I met Charlie and Sally some years back at an industry event. You couldn't have missed Charlie, he was bandaged from head to toe (very slight exaggeration). He attributed it to a bad fall near his pool, but it looked like he had been in a good fight and knowing Charlie, he won.
Charlie and Sally have worked in many parts of our industry. When you visit their CA offices, there is a wall of product that towers up 2 floors and the length of wall – it is massive!
Find out what makes them tick!
WHY AND HOW DID YOU GET INTO THE TOY AND GAME INDUSTRY?
I’m a musician, audio engineer and producer who played and wrote music, owned and operated recording studios and produced recordings.
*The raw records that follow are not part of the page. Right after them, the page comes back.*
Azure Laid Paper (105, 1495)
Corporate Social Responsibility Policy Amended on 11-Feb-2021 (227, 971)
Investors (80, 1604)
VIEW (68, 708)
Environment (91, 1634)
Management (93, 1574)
When interactive digital media were new, I started composing music and doing sound design for platform games and CD-ROMs. One of my clients, Sega of America, under Tom Kalinske at the time, had a toy division. I discovered a need for creative audio expertise combined with mastery of digital interactive development. I was lucky to work on some high profile products early on, and found an opportunity in a great industry I was able to make a significant contribution to. I was already 40 by then – it’s never too late!
WHAT TRENDS DO YOU SEE IN GAMES?
I see many, but not sure I’m qualified to predict where they will lead. They include the trend towards casual games, “snackable” games, “collaborative” (versus competitive) gaming. Another is the marriage of physical and digital, in which I see three threads: One, adding digital gaming to an inherently physical product – like a doll or pet robot with “tamogochi” or other gameplay built on. Two, adding a physical component to an inherently digital game, like a Guitar Hero, dance mat, or Wii or Kinect type games. Three, a marriage between the two, like the Anki cars, Skylanders, Sphero or Infinity. The last is where there is much to come and I expect breakthroughs – it’s still early. How about a robot as fun to play games with as my brothers were - but hopefully without all the fights and injuries? No, wait, the games I’ve always enjoyed are games that bring people together. I’ve never been much of a solo gamer. So…what is the softball or Monopoly of the future?
WHAT ABOUT TOY TRENDS?
One is “back to basics”, as mobile platforms in particular become dominant play platforms for digital play and content. This is seen in the success recently in basic construction (Lego) and crafts (Crayola and Rainbow Loom). An opposing trend is towards more complexity and high tech integration of physical and digital – blurring the line between “toy” and “game” more and more, as the cost of tech goes down and tech pervades our lives –and brings toys to life.
WHAT WAS YOUR FAVORITE TOY OR GAME AS A CHILD?
Piano, bicycle, deck of cards, tape recorder… and I suppose anything resembling a weapon.
WHAT MUSICAL INSTRUMENTS AND MUSIC DO YOU PLAY?
Guitar and piano, R&B, Jazz, Rock, Blues
WHAT DOES YOUR TYPICAL DAY LOOK LIKE?
2-300 e-mails, daily flow of incoming projects and production. We work on about 300 products a year on the service side of our business. I review every proposal and invoice, as well as many details of production. We brainstorm new ideas and review invention projects almost daily and try to stay on top of what’s happening in the industry - including brands, opportunities, tech and trends. I travel often. I look forward every day to working with our amazing team and our clients and partners.
WHAT INSPIRES YOU?
Love, laughter, intelligence, creativity. The natural joy, wonder and innocence of small children. Life inspires me. People inspire me. Music, comedy, new ideas, anyone sharing a passion, smiles. Nature inspires me. Travel. I’m a cheap date for being inspired. I cry at the “triumph scene” in every movie (but work hard to hide it).
WHERE DID YOU GROW UP AND HOW DID THAT INFLUENCE WHO YOU ARE TODAY?
I grew up? Are you sure? I was born and lived in Caracas, Venezuela until I was 7, on a farm in New Hampshire until I was 10, and then in Nassau in the Bahamas. My three brothers and I played like crazy, endangering our lives pretty much daily. I had a great childhood, which influenced me in several ways. I grew up comfortable with freedom, risk and responsibility. Because most of my childhood was spent overseas in Venezuela and the Bahamas, I have always been used to diversity – in culture, language, race and geography. The contrast with childhood in our society today is notable at two extremes. On the one hand, tremendous freedom – roaming for miles even when very young, the “be home for supper” type thing, and at the same time very strict discipline and high expectations – spanking, grounding, nothing less than an A, shoes shined, bed made all that stuff of that era.
WHAT IS ONE MISTAKE YOU’VE MADE, AND WHAT DID YOU LEARN FROM IT?
I have made countless mistakes! I’m a mistake machine. I make them every day. The most important lesson was learning to be OK with making mistakes, accept them as part of growth and innovation, focus on the learning opportunity, keep getting better.